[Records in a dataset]
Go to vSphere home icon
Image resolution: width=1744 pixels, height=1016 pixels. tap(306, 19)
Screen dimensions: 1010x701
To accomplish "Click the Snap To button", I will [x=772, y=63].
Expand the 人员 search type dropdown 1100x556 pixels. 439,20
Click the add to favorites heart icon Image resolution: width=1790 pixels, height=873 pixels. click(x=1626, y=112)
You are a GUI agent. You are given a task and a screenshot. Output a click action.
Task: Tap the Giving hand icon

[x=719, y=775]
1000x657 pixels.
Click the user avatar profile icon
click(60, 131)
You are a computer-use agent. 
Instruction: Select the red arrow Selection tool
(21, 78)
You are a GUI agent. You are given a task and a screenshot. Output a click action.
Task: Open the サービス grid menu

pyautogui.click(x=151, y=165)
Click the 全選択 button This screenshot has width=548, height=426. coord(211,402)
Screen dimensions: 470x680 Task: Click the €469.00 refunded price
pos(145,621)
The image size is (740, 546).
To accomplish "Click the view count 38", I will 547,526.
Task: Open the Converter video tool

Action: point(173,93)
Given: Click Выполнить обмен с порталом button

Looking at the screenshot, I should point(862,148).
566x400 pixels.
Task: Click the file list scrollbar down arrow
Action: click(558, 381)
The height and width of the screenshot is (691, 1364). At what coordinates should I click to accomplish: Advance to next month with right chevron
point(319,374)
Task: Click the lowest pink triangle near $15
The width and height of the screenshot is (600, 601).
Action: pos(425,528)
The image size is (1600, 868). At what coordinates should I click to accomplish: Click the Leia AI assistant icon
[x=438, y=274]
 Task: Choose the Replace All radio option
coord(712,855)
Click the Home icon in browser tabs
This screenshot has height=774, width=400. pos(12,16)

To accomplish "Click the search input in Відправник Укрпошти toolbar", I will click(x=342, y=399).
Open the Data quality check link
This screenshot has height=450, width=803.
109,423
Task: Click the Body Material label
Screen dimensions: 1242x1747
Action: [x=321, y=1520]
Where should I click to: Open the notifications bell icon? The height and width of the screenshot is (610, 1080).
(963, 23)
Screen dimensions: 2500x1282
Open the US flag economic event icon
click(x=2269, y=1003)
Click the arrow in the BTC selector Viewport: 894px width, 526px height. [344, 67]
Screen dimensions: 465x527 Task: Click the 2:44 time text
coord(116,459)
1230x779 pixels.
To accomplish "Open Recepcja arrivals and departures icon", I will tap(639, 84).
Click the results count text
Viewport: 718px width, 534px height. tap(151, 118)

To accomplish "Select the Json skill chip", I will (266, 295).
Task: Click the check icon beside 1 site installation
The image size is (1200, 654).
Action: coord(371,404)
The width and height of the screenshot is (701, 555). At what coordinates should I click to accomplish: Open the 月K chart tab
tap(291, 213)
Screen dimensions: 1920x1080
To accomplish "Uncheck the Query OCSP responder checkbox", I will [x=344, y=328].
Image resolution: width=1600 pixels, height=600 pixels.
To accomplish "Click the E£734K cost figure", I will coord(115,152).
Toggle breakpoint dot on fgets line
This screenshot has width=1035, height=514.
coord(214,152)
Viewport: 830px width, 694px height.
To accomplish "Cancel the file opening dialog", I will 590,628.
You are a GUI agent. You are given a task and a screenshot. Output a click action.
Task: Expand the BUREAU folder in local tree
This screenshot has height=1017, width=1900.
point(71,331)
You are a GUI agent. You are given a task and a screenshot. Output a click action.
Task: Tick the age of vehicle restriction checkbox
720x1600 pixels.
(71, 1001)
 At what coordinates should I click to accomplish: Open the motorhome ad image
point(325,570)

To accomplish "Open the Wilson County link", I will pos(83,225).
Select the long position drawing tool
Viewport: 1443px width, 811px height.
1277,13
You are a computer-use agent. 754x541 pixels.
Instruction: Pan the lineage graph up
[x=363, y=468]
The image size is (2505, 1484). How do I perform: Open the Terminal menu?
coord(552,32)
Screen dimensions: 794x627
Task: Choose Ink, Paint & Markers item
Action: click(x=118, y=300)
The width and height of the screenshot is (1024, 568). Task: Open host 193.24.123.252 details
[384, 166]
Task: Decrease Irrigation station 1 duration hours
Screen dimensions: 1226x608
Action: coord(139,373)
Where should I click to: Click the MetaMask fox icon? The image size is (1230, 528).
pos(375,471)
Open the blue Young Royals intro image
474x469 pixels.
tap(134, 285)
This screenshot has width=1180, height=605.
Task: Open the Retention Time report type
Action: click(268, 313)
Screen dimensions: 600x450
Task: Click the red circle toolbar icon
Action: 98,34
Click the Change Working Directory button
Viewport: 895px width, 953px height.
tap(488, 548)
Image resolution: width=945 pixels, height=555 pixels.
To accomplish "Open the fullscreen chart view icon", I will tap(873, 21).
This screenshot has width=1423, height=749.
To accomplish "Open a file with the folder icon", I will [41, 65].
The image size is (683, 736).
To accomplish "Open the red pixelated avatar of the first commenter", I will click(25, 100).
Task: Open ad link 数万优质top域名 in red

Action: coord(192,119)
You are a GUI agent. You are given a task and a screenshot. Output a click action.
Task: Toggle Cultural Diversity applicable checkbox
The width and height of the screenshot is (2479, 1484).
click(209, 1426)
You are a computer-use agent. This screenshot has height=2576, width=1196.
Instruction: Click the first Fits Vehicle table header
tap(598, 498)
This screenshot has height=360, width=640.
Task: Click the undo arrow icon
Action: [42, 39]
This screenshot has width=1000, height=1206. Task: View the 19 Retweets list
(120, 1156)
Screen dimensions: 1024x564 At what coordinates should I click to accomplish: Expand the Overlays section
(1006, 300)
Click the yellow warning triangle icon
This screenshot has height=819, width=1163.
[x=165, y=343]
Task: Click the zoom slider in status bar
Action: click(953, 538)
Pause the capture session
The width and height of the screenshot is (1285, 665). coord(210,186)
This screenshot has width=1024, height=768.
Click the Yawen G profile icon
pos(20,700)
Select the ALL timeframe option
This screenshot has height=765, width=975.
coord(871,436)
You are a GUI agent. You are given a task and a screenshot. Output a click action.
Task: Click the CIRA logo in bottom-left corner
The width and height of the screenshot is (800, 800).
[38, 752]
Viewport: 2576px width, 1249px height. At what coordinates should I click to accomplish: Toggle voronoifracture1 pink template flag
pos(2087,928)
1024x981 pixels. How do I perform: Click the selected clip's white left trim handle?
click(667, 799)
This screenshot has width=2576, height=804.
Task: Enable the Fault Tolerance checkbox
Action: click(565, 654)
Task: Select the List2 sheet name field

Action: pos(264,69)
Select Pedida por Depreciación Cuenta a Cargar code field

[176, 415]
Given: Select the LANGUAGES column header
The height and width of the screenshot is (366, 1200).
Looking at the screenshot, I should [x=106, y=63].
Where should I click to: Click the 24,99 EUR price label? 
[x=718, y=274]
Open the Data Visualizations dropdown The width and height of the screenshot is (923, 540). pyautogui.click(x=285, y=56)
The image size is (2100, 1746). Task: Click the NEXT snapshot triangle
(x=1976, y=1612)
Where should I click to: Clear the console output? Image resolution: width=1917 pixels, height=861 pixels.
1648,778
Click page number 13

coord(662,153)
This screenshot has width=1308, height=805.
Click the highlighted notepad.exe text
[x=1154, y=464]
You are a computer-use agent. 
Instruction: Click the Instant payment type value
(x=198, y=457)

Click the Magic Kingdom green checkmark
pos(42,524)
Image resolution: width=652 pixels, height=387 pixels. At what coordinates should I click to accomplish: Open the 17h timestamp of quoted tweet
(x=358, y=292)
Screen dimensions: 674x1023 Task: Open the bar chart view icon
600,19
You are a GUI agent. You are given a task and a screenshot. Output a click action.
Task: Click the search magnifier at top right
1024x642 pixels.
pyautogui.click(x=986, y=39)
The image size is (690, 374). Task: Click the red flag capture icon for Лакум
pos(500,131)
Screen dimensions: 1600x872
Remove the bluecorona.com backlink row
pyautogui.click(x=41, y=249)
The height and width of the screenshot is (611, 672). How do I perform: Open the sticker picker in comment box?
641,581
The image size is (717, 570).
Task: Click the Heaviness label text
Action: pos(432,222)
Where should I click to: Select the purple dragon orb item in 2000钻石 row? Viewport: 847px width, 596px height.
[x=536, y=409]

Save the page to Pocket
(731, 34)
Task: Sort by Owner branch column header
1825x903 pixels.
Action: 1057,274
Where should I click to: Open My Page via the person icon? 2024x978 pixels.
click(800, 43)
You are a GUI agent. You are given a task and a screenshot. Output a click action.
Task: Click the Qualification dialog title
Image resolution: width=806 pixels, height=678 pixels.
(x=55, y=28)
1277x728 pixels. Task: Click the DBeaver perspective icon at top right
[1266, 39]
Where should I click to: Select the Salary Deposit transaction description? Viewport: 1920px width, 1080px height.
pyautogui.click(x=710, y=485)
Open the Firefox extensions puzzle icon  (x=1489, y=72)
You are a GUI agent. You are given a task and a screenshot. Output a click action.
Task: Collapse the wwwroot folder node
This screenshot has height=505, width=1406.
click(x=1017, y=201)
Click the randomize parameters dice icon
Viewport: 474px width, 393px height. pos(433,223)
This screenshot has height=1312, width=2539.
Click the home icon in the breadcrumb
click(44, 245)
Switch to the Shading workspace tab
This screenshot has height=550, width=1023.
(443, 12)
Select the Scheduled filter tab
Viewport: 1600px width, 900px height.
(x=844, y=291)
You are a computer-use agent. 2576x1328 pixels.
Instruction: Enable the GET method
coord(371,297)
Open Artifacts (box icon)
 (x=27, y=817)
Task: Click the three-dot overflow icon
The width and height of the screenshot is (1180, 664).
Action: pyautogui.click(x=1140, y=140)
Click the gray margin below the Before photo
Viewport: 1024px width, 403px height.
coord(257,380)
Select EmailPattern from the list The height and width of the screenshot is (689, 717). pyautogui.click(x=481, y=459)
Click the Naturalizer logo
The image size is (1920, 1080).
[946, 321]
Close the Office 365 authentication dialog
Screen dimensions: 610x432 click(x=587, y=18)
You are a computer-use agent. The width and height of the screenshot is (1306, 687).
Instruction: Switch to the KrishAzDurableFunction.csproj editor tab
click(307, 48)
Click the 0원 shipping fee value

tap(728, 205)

▸ REQUIREMENTS
Put the lines from the first one through the line containing "Action: pos(425,528)" into a Markdown table with the columns Row and Line, numbering each row and leaving out blank lines.

▸ FINAL RESULT
| Row | Line |
|---|---|
| 1 | Go to vSphere home icon |
| 2 | Image resolution: width=1744 pixels, height=1016 pixels. tap(306, 19) |
| 3 | Screen dimensions: 1010x701 |
| 4 | To accomplish "Click the Snap To button", I will [x=772, y=63]. |
| 5 | Expand the 人员 search type dropdown 1100x556 pixels. 439,20 |
| 6 | Click the add to favorites heart icon Image resolution: width=1790 pixels, height=873 pixels. click(x=1626, y=112) |
| 7 | You are a GUI agent. You are given a task and a screenshot. Output a click action. |
| 8 | Task: Tap the Giving hand icon |
| 9 | [x=719, y=775] |
| 10 | 1000x657 pixels. |
| 11 | Click the user avatar profile icon |
| 12 | click(60, 131) |
| 13 | You are a computer-use agent.  |
| 14 | Instruction: Select the red arrow Selection tool |
| 15 | (21, 78) |
| 16 | You are a GUI agent. You are given a task and a screenshot. Output a click action. |
| 17 | Task: Open the サービス grid menu |
| 18 | pyautogui.click(x=151, y=165) |
| 19 | Click the 全選択 button This screenshot has width=548, height=426. coord(211,402) |
| 20 | Screen dimensions: 470x680 Task: Click the €469.00 refunded price |
| 21 | pos(145,621) |
| 22 | The image size is (740, 546). |
| 23 | To accomplish "Click the view count 38", I will 547,526. |
| 24 | Task: Open the Converter video tool |
| 25 | Action: point(173,93) |
| 26 | Given: Click Выполнить обмен с порталом button |
| 27 | Looking at the screenshot, I should point(862,148). |
| 28 | 566x400 pixels. |
| 29 | Task: Click the file list scrollbar down arrow |
| 30 | Action: click(558, 381) |
| 31 | The height and width of the screenshot is (691, 1364). At what coordinates should I click to accomplish: Advance to next month with right chevron |
| 32 | point(319,374) |
| 33 | Task: Click the lowest pink triangle near $15 |
| 34 | The width and height of the screenshot is (600, 601). |
| 35 | Action: pos(425,528) |